4. I can’t find the word Ceauşescu in Ralf's Romanian dictionary. I don’t know why this <grapheme> element is missing. Sorry. At least his forename is in my PLS dictionary:

<lexeme>
<grapheme>Nicolae</grapheme>
<phoneme>n,ikol'ae</phoneme>
</lexeme>

5. Edit the section matches(/lexicon/@xml:lang, 'ro'):

replace($espeak2ipa, 'aU', 'aʊ̯')

This diphtong is available in Ralf's German dictionary, too.

6. Take a look into Romanian phonology – diphthongs. Adjusting the replacement rules:

replace($espeak2ipa, 'ea', 'e̯a')
replace($espeak2ipa, 'eI', 'ej')
replace($espeak2ipa, 'eo', 'e̯o')
replace($espeak2ipa, 'eU', 'e̯u')
replace($espeak2ipa, 'iI', 'ij')
replace($espeak2ipa, 'iU', 'ju')
replace($espeak2ipa, 'Oa', 'o̯a')
replace($espeak2ipa, 'uI', 'uj')
replace($espeak2ipa, 'yU', 'ɨw')
replace($espeak2ipa, 'yI', 'ɨj')
replace($espeak2ipa, 'w2', 'wə')

Of course, these are just guesses.

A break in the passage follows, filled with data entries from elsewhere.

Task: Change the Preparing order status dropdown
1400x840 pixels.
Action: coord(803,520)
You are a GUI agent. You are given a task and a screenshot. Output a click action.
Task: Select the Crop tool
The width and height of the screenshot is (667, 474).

At least, you should be able to understand the concept. I use XPath to transform the eSpeak phonemes into IPA phonemes.

7. Obviously, there are a lot of diphtongs and triphthongs available in the Romanian language. I have never heard of triphthongs before.

8. Generate PLS dictionary:

$ saxonb-xslt -s:'/media/5f6432a3-9a68-45ee-b4b7-11f3b009825a/home/am3msi/Documents/200911/romanian/romanian-dictionary.xml' -xsl:'/home/ubuntu/Documents/201005/dict-phonemes-espeak2ipa/ralfs-ipa-stylesheet.xsl' -o:'/home/ubuntu/Documents/201005/romanian-0.1.1/romanian-dictionary.xml'

9. Download Ralf's Romanian dictionary 0.1.1, and import it into simon. Take a look at the shadow dictionary:

romanianThe left column offers 155288 Romanian words. The right column contains the corresponding SAMPA phonemes.

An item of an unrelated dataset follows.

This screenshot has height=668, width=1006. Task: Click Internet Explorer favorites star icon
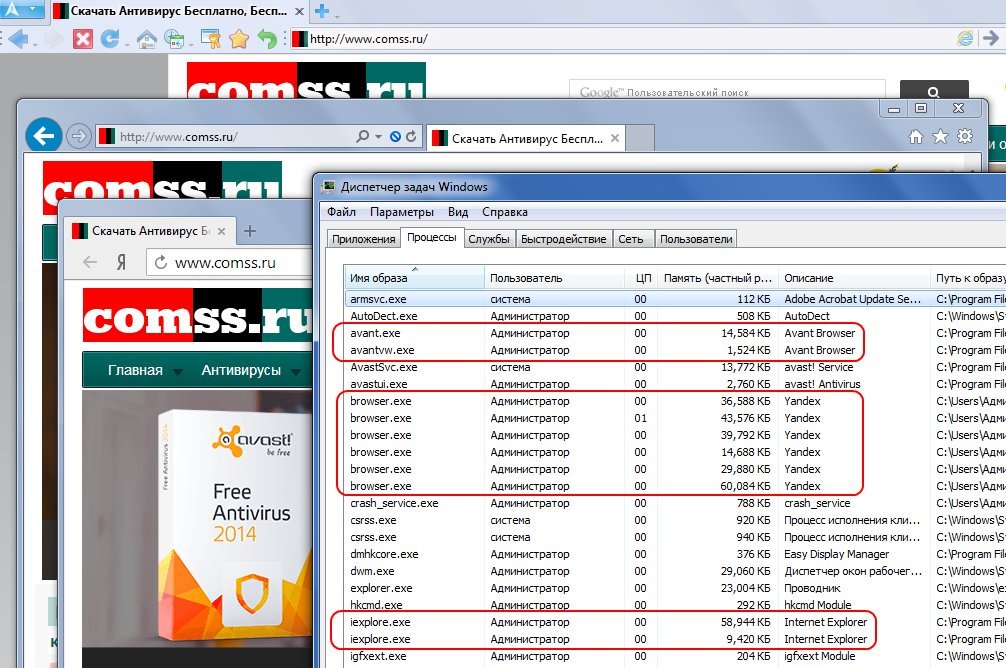[x=940, y=136]
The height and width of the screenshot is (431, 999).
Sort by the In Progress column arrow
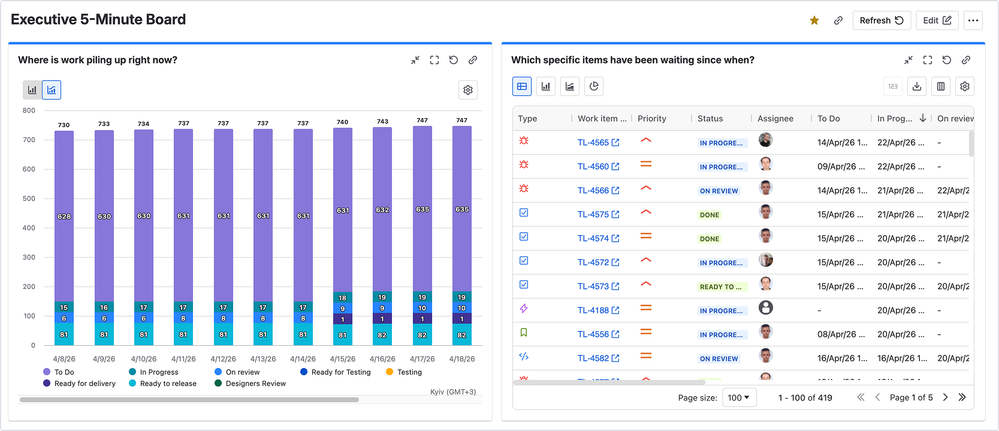[x=922, y=118]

10. I hope that a native speaker will improve this PLS dictionary.

Import 150.000 Romanian words

Thursday, November 12th, 2009

You can import Ralf's Romanian dictionary (version 0.1; GPLv3) into simon. Training with this dictionary is not possible.

The <phoneme> elements contain eSpeak phonemes (not IPA phonemes) – alphabet="espeak".

Some words about the creation of this dictionary: After getting a spelling dictionary, I generated from the SSML document the phonemes with eSpeak.